--- GIVEN INFORMATION ---

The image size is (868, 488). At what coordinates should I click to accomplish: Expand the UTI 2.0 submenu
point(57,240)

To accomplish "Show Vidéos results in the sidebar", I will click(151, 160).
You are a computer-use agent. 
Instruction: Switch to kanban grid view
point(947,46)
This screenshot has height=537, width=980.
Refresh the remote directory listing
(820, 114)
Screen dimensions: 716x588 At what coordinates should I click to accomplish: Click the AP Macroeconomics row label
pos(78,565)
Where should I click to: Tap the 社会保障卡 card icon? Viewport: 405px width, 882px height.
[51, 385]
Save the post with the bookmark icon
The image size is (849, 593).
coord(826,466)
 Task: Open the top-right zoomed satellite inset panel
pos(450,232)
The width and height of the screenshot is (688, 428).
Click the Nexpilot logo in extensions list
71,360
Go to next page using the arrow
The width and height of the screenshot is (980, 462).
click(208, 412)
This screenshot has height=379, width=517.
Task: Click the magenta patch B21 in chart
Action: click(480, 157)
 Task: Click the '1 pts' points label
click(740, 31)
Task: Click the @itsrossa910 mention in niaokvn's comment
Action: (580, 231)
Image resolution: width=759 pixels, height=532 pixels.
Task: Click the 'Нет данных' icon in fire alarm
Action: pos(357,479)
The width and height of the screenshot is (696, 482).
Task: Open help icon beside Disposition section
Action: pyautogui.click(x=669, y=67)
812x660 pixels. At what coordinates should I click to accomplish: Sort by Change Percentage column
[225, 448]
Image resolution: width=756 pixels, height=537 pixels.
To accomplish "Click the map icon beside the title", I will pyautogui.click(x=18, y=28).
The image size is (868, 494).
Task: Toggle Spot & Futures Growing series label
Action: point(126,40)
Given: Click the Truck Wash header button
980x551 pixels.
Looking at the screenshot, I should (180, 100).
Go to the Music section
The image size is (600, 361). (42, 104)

---

— YOUR GOAL —
The output should be exactly the lines from the one containing "Given: Click the Truck Wash header button" to the final line of the listing above, inclusive.

— ANSWER TO THE PROBLEM —
Given: Click the Truck Wash header button
980x551 pixels.
Looking at the screenshot, I should (180, 100).
Go to the Music section
The image size is (600, 361). (42, 104)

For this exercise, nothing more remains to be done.